The intensities of these light beams are then measured by
electronic detectors and compared. The intensity of the reference
beam, which should have suffered little or no light absorption, is
defined as I0. The intensity of the sample beam is defined as I.
Over a short period of time, the spectrometer automatically scans
all the component wavelengths in the manner described. The
ultraviolet (UV) region scanned is normally from 200 to 400 nm, and
the visible portion is from 400 to 800 nm.
III. Examples
[0093] The following are examples of methods and compositions of
the invention. It is understood that various other embodiments may
be practiced, given the general description provided above.
Example 1
Adduct Detection
[0094] During a manufacture for a particular recombinant protein,
seven filtered bulks for storage (FBS) were produced where typical
results against product appearance criteria were obtained for five
of the seven bulks. Per manufacturing specification, the product
specific test instructions require the use of Yellow (Y) color
series for the evaluation of the product samples by the COC assay,
a method for the determination of clarity/degree of opalescence,
degree of coloration, and appearance. However, two bulks (Runs 2
and 3) appeared brown in color and_did not meet the expected Yellow
series color criterion of .gtoreq.Y7 for the COC assay. A
comparison of the COC results for Runs 1-3 is shown in FIG. 1. To
investigate the discrepancy further, the seven FBS samples were
concentrated to increase the intensity of the color. The
concentrated samples were compared against all the Standard color
solutions listed in the U.S. Pharmacopeia 2012 (USP Monograph 631,
Color and Achromicity) or in the European Pharmacopoeia 5.0 (EP
Method 2.2.2, Degree of Coloration of Liquids) for confirmation of
the appropriate color assignment. The samples were compared in
diffused daylight 5 min after preparation of the reference sample,
viewing vertically against a black background. The diffusion of
light must be such that reference sample I can readily be
distinguished from water and that reference suspension. II can
readily be distinguished from reference suspension I. A liquid was
considered clear if its clarity was the same as that of water R or
of the solvent used when examined under the conditions described
above, or if its opalescence was not more pronounced than that of
the reference sample I.
[0095] Since the cause of the coloration was unknown for Runs 2 and
3, multiple investigational studies were completed to determine the
source and cause of the atypical brown color. Samples from Runs 1-3
were analyzed for metals, trace elements (other than metals), and
chromophores. These studies suggested that the coloration observed
in Runs 2 and 3 were not due to metals or other trace elements
(data not shown).
[0096] To determine whether chromophores were associated with the
unexpected color observed in the FBS, Runs 1-3 were analyzed using
ultraviolet and visible (UV/vis) spectroscopy with a 1 cm path
length cuvette. The UV spectra (200-600 nm) did not display any
significant differences in the observance profile for the samples
analyzed.
[0097] To increase the sensitivity of the UV spectrophotometer, the
experiment was repeated using a 10 cm path length cuvette. The 10
cm cuvette offers increased sensitivity to the 1 cm cuvette due to
the absorbance of a sample is proportional to the number of
absorbing molecules in the spectrophotometer meter light beam. The
samples were scanned between 200-700 nm to determine the absorption
spectrum of Runs 1-3. The shape of the spectra for Runs 2 and 3 was
different than Run 1: new absorbance peaks were observed
approximately at 320 nm and at 460 nm which were not apparent for
Run 1 (FIG. 2A). This difference can be observed more clearly when
the spectrum of Run 1 is subtracted from the spectrum of Run 3
(FIG. 2B). The peak observed at 460 nm for Runs 2 and 3 is
consistent with a flavin (e.g., vitamin) fingerprint.

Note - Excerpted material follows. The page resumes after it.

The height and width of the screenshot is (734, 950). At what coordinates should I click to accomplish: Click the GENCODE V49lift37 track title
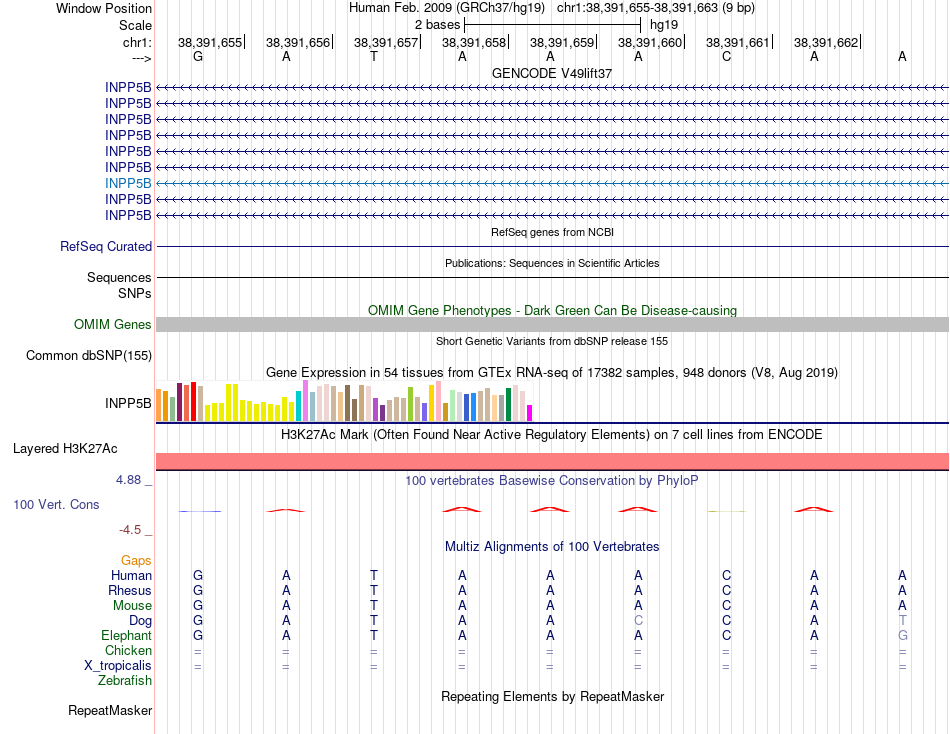point(552,73)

[0098] Based on the 10 cm UV/vis results, full spectrum analysis
for RP-HPLC and IEC with options for MS detection were performed on
FBS from Runs 1-3.
[0099] Using full spectrum detection for RP-HPLC, no
chromatographic differences were observed for Run 1-3 (data not
shown). However, for IEC at 310 nm, minor differences were
observed. As shown in FIG. 3, a slight peak behind the Main Peak is
observed for Runs 2 and 3 while the profile for Run 1 is comparable
to the Reference Material.
[0100] Intact samples were submitted for 2D LC-MS and monitored at
both 280 and 310 nm. The 2D LC-MS analysis consists of two
parts--first dimension is separation by RP-HPLC with the second
dimension as fractionated peaks for mass spectrometry analysis.
From this experiment, the expected mass was observed for Run 1
while the expected mass and an additional mass of approximately
+157 Da were observed for Runs 2 and 3 (FIG. 4).
Example 2
Elucidation of the Adduct
[0101] To better elucidate the adduct, Run 3 was selected for
fractionation (the minor peak from the IEC assay (FIG. 3) was
collected) and further analyzed by 2D-LC MS and mass identification
by tryptic peptide map with MS detection.
[0102] From the 2D LC-MS analysis (FIG. 5), in addition to the
expected mass, an approximate +156 Da mass increase was again
observed for the fractionated shoulder peak. Upon on-line reduction
(with DTT) of the sample, the expected reduced mass was observed.
The four additional Daltons observed between the reduced and native
analyses are due to the breakage of the disulfide bonds and the
addition of four hydrogens. The additional mass was again observed,
suggesting the modification was non-reversible or covalent.
[0103] From the tryptic peptide map, the sample was collected at
both 214 nm and 310 nm. As shown in FIG. 6, novel peaks are
enhanced in the 45-55 minute region. LC-MS-MS analysis of the novel
peak observed at 48.8 minutes at 310 nm was determined to be T20
peptide with the cysteine residue modified with +154.006 Da.
Modified (at cysteine, +154.006 Da) and free T6 and T16 peptides
were also detected by mass extraction. Reduced T21 or modified T21
were not detected but this may have been due to the low levels
present. The other two peaks observed eluting between 50 to 56
minutes at 310 nm did not contain any unique species when compared
to the reference.
[0104] 1D and 2D 1H NMR analysis was collected to determine the
adduct structure. Additional data was acquired using TOSCY (Total
Correlation Spectroscopy), HSQC (Heteronuclear Single Quantum
Coherence), HMBC (Heteronuclear Multiple Bond Correlation), and
ROESY (Rotating-frame Overhauser Effect Spectroscopy (nOe)).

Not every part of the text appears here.